野里町歩紀

月1回のペースで大阪近郊の「野」「里」「町」を歩きます。そして合間にちょっと気になったことや世情について思いつくままつぶやきます。ただ論争は好みません。

小学校支援員~全国画一授業~

 日本の学制は、明治以降「富国強兵」策の一環として始まり、全国民に一定水準の教育を授けるため、画一的な教育が行われているのが特徴です。このことを教育現場で働くようになり、身をもって感じました。

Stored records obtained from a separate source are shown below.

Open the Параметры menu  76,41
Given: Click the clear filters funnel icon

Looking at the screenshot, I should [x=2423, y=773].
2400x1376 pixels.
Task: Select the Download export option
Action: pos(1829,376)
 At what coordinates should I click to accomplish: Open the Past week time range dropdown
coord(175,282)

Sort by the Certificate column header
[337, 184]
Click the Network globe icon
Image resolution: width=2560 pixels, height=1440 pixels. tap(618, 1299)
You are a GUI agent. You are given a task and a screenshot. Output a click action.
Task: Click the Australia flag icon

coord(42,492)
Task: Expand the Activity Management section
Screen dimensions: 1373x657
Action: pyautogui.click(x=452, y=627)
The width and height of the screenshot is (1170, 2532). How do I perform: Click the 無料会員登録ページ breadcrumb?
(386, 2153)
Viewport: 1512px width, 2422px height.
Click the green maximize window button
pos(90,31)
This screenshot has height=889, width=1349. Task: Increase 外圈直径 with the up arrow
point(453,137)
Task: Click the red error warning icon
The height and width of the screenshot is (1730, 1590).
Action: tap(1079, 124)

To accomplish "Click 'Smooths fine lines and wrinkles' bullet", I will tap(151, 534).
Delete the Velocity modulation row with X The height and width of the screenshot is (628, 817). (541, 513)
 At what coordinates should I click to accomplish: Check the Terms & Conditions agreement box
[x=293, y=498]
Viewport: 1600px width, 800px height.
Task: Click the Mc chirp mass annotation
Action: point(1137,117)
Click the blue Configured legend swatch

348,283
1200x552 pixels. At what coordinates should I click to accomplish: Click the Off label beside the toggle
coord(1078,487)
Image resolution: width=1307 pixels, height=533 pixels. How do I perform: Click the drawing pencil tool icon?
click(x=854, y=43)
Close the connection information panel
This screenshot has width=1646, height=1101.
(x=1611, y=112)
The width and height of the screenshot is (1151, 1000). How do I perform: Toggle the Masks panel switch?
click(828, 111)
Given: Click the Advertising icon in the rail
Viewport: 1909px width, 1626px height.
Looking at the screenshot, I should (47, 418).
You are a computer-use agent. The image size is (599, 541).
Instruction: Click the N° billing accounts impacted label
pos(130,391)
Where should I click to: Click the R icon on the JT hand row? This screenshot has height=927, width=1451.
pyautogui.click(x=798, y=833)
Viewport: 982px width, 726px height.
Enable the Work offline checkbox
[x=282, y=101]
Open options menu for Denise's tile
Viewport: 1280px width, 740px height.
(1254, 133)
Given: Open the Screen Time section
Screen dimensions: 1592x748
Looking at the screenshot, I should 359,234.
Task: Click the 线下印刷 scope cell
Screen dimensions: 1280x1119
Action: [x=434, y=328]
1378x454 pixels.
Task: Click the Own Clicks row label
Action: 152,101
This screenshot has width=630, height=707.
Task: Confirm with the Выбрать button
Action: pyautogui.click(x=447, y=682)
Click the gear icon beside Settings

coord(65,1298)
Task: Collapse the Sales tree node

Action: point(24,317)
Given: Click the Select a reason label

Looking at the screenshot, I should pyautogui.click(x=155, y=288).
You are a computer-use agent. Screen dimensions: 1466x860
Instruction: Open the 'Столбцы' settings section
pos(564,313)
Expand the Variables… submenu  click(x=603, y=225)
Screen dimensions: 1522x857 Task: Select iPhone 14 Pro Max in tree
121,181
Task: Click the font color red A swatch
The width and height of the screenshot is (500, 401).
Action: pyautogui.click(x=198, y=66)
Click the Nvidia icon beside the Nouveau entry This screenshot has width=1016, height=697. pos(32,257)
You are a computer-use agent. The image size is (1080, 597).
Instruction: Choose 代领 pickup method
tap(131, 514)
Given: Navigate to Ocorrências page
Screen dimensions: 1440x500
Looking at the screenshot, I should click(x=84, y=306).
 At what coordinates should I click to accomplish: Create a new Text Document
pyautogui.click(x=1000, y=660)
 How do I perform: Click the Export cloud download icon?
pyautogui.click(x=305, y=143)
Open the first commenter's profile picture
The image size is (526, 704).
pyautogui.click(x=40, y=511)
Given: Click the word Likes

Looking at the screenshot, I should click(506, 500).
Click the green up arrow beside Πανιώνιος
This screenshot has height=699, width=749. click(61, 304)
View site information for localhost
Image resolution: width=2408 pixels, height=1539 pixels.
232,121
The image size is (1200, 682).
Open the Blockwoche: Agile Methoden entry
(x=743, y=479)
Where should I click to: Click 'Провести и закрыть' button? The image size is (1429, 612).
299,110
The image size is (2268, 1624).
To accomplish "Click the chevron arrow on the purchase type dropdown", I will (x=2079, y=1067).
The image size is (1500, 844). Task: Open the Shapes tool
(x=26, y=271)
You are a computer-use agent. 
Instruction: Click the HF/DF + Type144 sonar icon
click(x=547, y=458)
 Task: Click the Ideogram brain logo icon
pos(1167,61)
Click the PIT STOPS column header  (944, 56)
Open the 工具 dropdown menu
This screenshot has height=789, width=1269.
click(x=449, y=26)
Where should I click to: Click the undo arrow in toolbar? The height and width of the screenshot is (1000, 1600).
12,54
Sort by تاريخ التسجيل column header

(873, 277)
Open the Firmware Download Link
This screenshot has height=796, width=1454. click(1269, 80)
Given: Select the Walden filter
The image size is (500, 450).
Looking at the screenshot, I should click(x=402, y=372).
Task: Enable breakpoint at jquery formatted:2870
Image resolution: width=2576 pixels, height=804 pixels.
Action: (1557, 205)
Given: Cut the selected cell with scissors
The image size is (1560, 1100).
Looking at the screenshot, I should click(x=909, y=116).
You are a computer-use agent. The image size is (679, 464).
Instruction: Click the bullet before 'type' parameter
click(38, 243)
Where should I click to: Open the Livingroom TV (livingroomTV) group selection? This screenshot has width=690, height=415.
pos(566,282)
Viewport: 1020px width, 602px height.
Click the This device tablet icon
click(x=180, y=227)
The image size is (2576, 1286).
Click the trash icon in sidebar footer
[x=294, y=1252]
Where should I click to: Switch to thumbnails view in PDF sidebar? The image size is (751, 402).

 私はいくつかの小学校で勤務しましたが、どの学校でも本当に先生は、同じ内容のことを同じ流れで教えているのです。私はいろいろなクラスに入るのですが、3年生の教室では同じ内容の授業を去年2年生だった子たちが、違う先生から受けています。私にはもう次の「展開」がわかります。

 コロナ禍のころタブレット端末を使った「オンライン授業」が話題となり、北海道の小学校で行われているオンライン授業の内容がニュースで流れていました。「大豆の発芽」という理科の授業でしたが、そのニュースを見て私は思わず「これって昨日うちの学校でしていた授業と同じやん」と叫んでしまいました。採用する教科書出版社によって若干の違いはあるかも知れませんが、日本の小学生って本当に全国同じ内容の授業を受けているんですね。

 「小学校~それは小さな社会~」というドキュメンタリー映画では、「両刃の剣」を例えに日本の義務教育制度に対するデメリットやリスクも指摘されていますが、こうして「日本人」が作られるのです。悪いことでしょうか。この子たちは、これから「日本」という国で生きていくのですから。